There are days when I think, "You know what? We're fucked. We are just circling the drain". This is one of those days, and not for any particular circumstance or feeling or mood, but more on just a specific influx of information.

Now, does this mean I give up? No way. I think that whatever hope that died years ago with the realization that we have probably trashed the planet past the point where it will support us in the manner we (we being Americans, of course) are accustomed to, that hope has been replaced with a stubborn cussedness. I just heave a big old sigh and just wait to see how bad bad can get.

And when I say "trashed the planet", this is not to say we've trashed the planet. Far from it. Planet's a mean old monster, shake us off like a bad case of fleas (as George Carlin once said). Or, more if you prefer your Will Durant: "Civilization exists by geologic consent, subject to change without notice".

And when I say "trashed the planet", this is not to say we as a species are threatened with extinction. Far from it. We are an opportunistic omnivorous generalist species. Things will have to get really, really bad to wipe us all out.

When I say "trashed the planet", this is to say that we have just completely fucking trashed our rental apartment, punched holes in walls, allowed bathtubs to overflow, strewn empties in corners, smeared feces in rugs, pissed on the couch during naps, set carpets ablaze, and, in short, and we won't receiving any of our deposit back.
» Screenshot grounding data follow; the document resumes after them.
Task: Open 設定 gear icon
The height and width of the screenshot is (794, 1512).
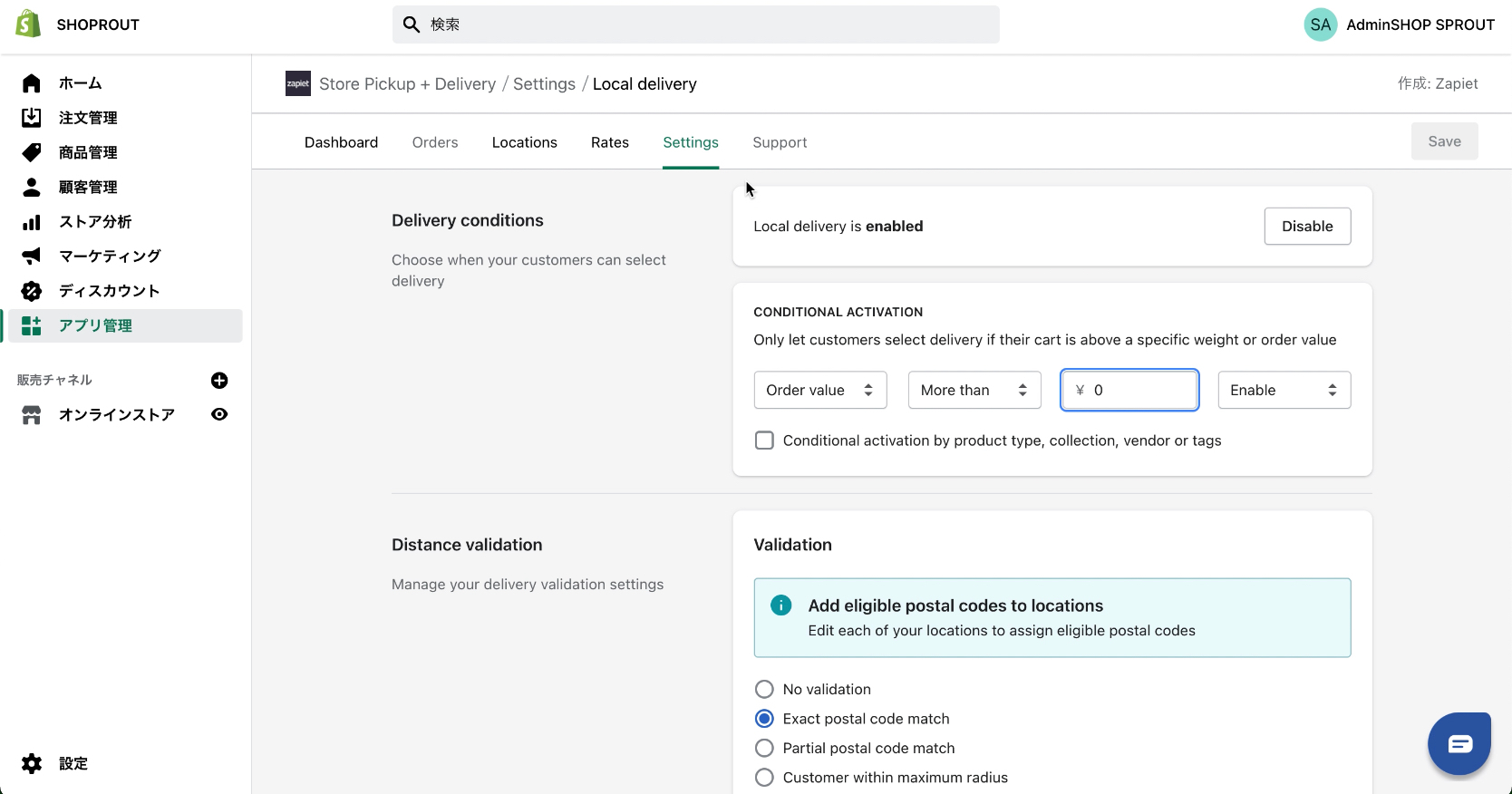Action: tap(32, 764)
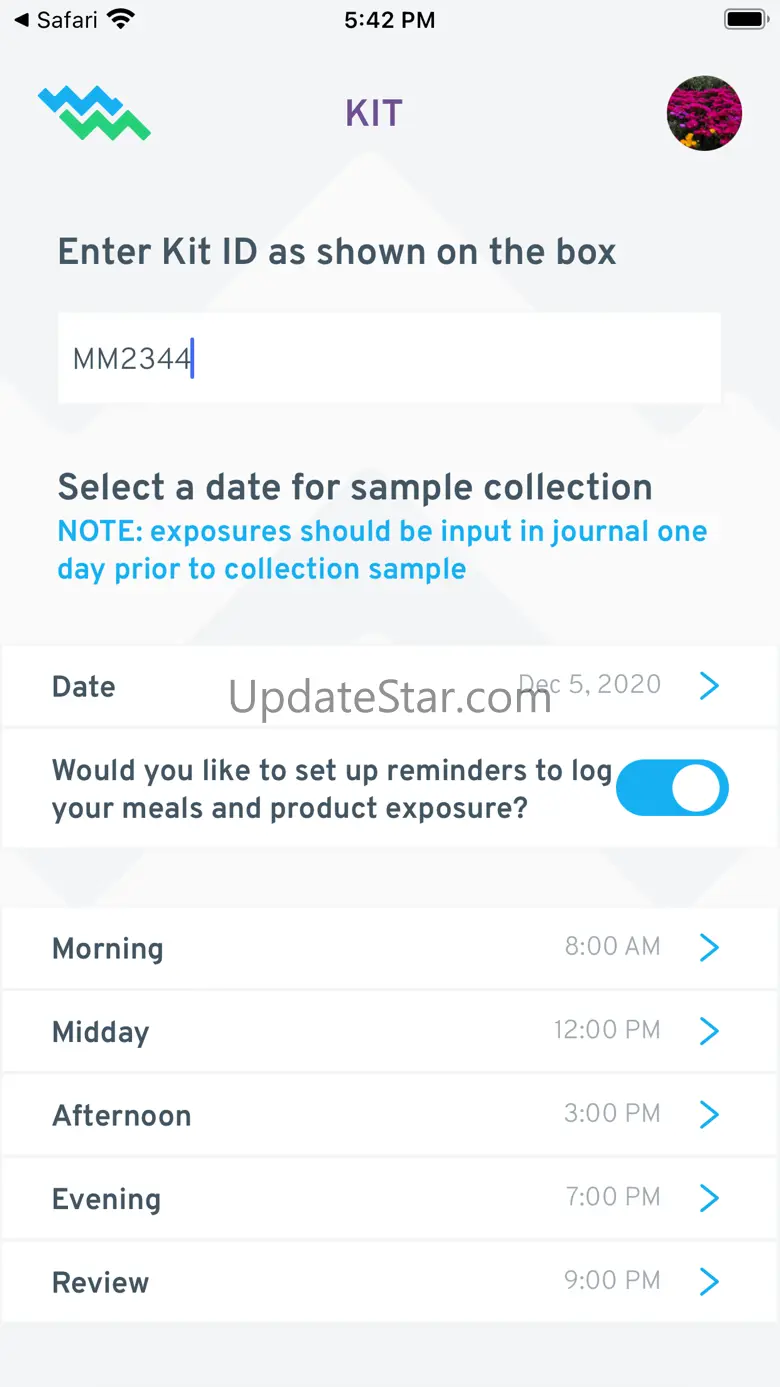Click the Kit ID input field

pyautogui.click(x=389, y=358)
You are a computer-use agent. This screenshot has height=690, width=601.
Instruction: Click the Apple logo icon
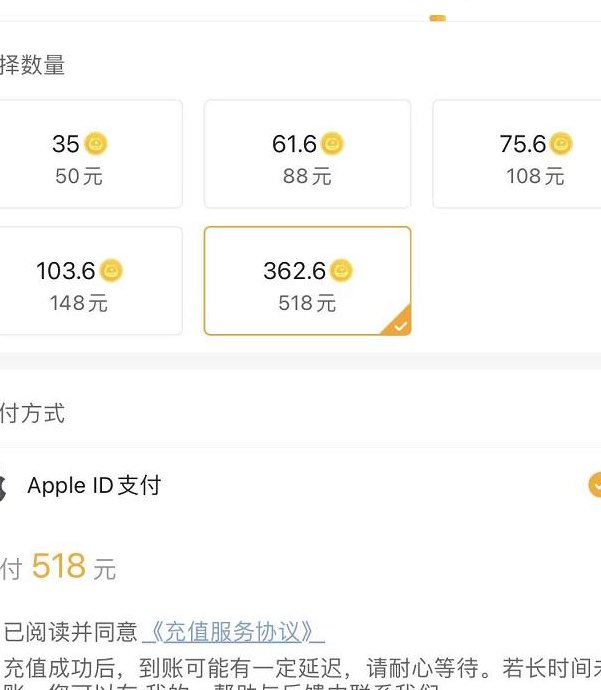[x=2, y=487]
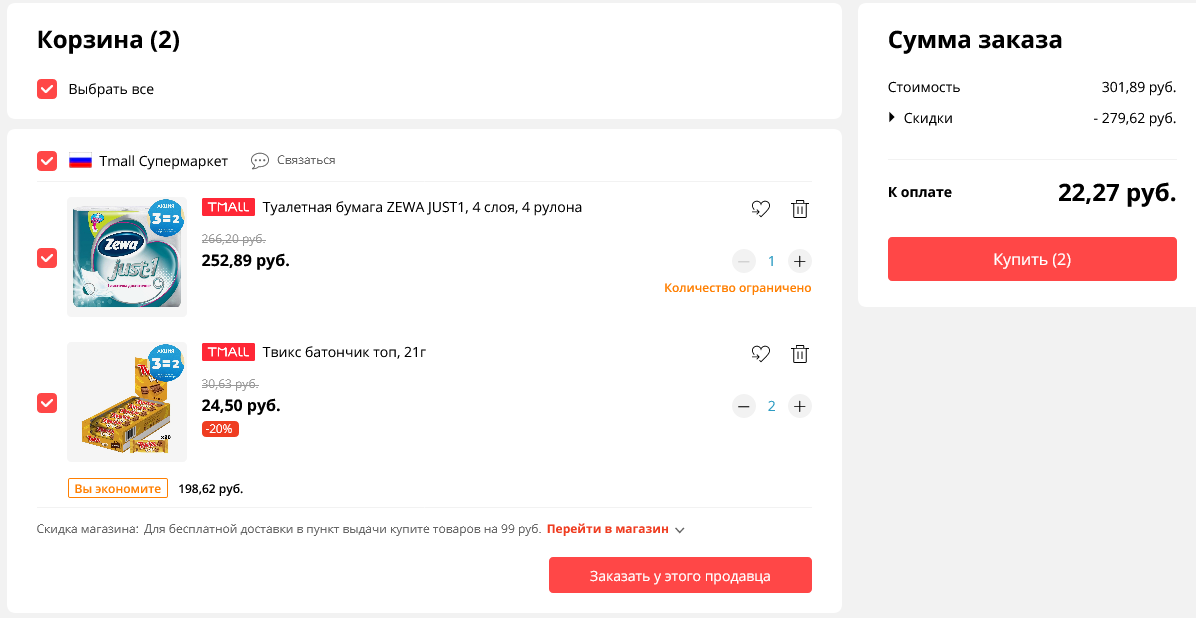
Task: Open the Zewa toilet paper thumbnail
Action: (x=127, y=256)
So what put me into such a wonderful mood? For starters, it might be this quote, from Richard Ellis, author of Hive Mind:
People believe in their hearts that a piece of raw fish is worth $600 a plate. And one of the main reasons it's worth $600 is because you can afford it and I can't, but they can. That makes it very special, and it makes the people who eat it special. Any kind of luxury goods largely come from that sort of statement: I can afford it, and you can't. I'll drive a Maserati, even if I can't drive it faster than 65 miles per hour in most of the United States. I can afford a $280,000 car, and you're stuck with a Dodge Neon. I can fly a private jet, drive a Maserati, do anything I bloody well please, including having a $600 piece of fish. And you can't. And this is the brutal truth: bluefin, which beyond their intrinsic value as living creatures happen to be one of the universe's more majestic species, a Platonic ideal of oceanic speed and grace, aren't being extinguished by greed. They're being sacrificed to our vanity, pretension, and ostentation - most pathetic of  our vices.
Ellis is talking about the bluefin tuna, overfished to the brink of extinction. Given that it is a much prized delicacy, the sensible thing to do would be to quit fucking fishing it and give the population a chance to recover, but instead its rarity puts into even greater demand.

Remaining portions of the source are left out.